- Da fare
1. Nel testo sull'inflazione, da quanti mesi la distribuzione alimentare attua operazioni a sostegno del potere di acquisto?
2. Trascrivi senza cambiamenti il passo del testo sull'inflazione che comincia con "Tutto bene, quindi?" e prosegue fino a "spazio alle preoccupazioni.".

- Testo da leggere
····················

Tutto bene, quindi? Sarà un anno tranquillo il 2024?
Non so dire ora se sarà davvero tranquillo, mi piacerebbe e farebbe bene al retail e alle famiglie, oltre che all’economia e alla fiducia del nostro Paese. Spero che si riveli più positivo rispetto a quello che si è verificato nesti ultimi anni. Del resto, per immaginare il futuro e fare una pianificazione efficace, ci vuole una certa tranquillità e il quadro economico, nonostante qualche segnale incoraggiante, continua a essere caratterizzato da incertezze che lasciano spazio alle preoccupazioni.

Cosa la preoccupa maggiormente?
L’andamento dei prezzi continua a essere un fattore critico: le incognite sulla tenuta dei consumi nel 2024 rimangono perché il progressivo raffreddamento dell’inflazione, che gradualmente rientrerà, non significa che vedremo una riduzione dei prezzi: semplicemente la loro crescita rallenta. Tradotto in concreto, significa che la pressione sulle famiglie rimane importante, almeno per quanto riguarda il largo consumo.

Pensa, quindi, che servano nuove azioni per sostenere il potere di acquisto delle famiglie?
Non penso a rinnovare iniziative come quelle del carrello anti inflazione, che pure hanno prodotto dei risultati, ma che non avrebbe senso riproporre ancora nel corso del 2024: rischierebbero, infatti, ancora una volta, di ricadere sulle spalle e sui conti della distribuzione alimentare, che già da 24 mesi, ben prima che il Governo ci coinvolgesse nell’applicazione del carrello anti inflazione, hanno attuato operazioni a sostegno del potere di acquisto. Nessun dubbio, invece, che le famiglie siano provate, a livello finanziario e psicologico, da quello che è successo in questi anni e quelle più fragili continuano a essere in difficoltà importanti. Ma è anche vero che, negli ultimi due anni, questo Governo come anche quello precedente ha previsto interventi in grado di attenuare, almeno parzialmente, l’impatto dell’inflazione: penso, per esempio alla riduzione dell’Irpef e a quella del cuneo fiscale. Ma sono anche convinto che sia arrivato momento di pensare alle imprese del nostro settore.

····················

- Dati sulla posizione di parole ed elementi

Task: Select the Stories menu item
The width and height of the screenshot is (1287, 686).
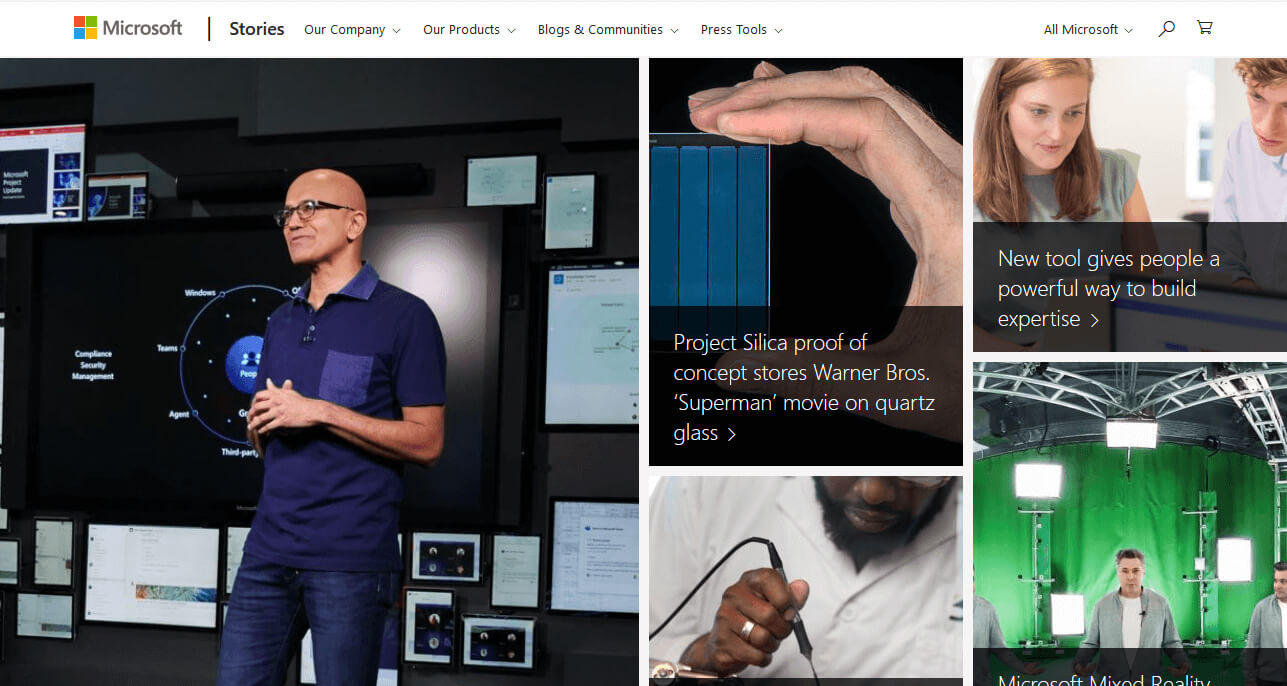Action: [x=256, y=28]
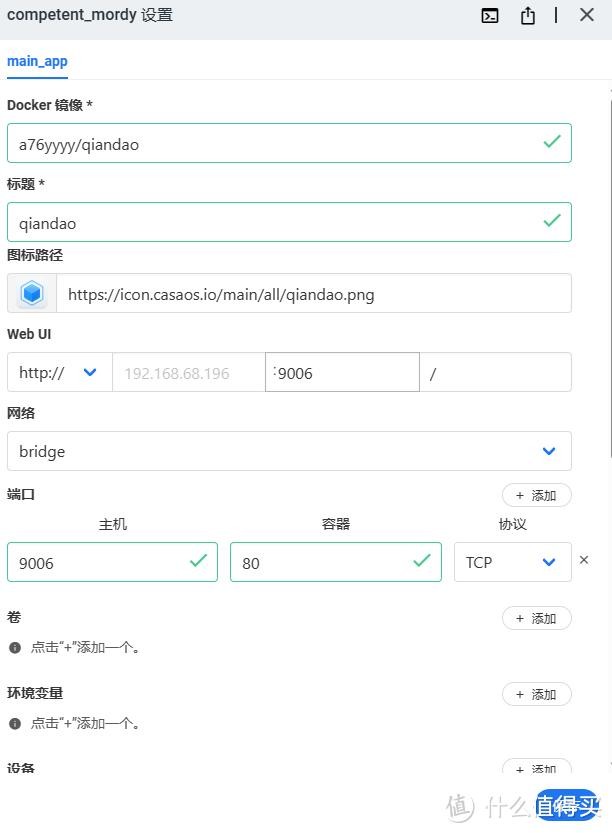Viewport: 612px width, 833px height.
Task: Expand the bridge network dropdown
Action: (289, 451)
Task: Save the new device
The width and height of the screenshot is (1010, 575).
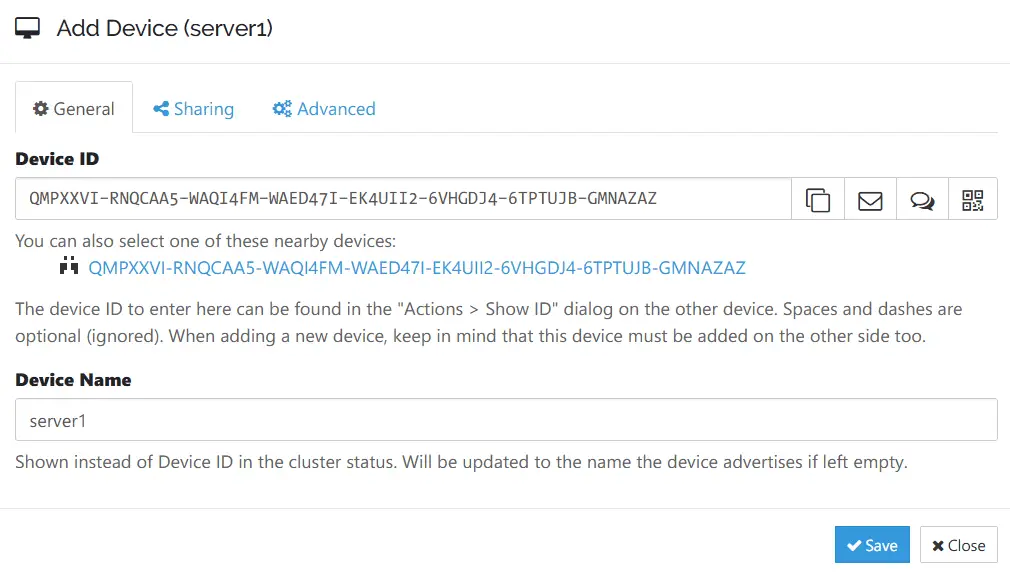Action: pyautogui.click(x=872, y=545)
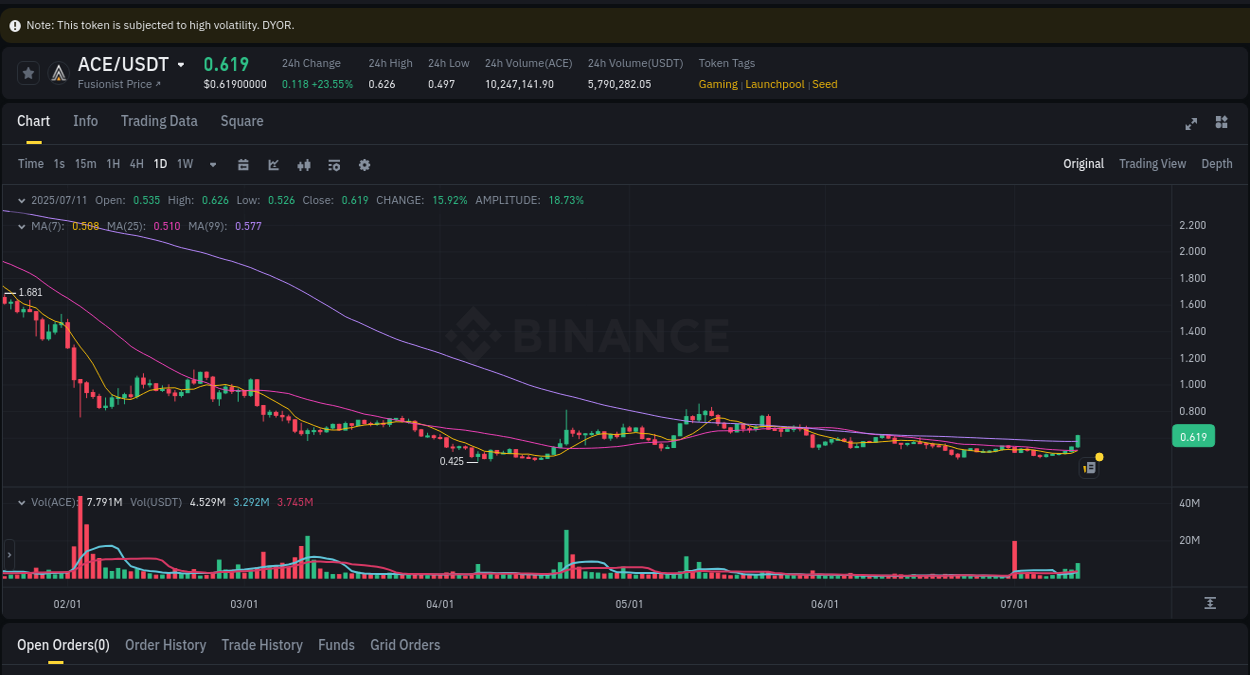This screenshot has height=675, width=1250.
Task: Select the line chart style icon
Action: point(273,164)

····················

- Risposte ai compiti
1. Da 24 mesi.

2.
Tutto bene, quindi? Sarà un anno tranquillo il 2024?
Non so dire ora se sarà davvero tranquillo, mi piacerebbe e farebbe bene al retail e alle famiglie, oltre che all’economia e alla fiducia del nostro Paese. Spero che si riveli più positivo rispetto a quello che si è verificato nesti ultimi anni. Del resto, per immaginare il futuro e fare una pianificazione efficace, ci vuole una certa tranquillità e il quadro economico, nonostante qualche segnale incoraggiante, continua a essere caratterizzato da incertezze che lasciano spazio alle preoccupazioni.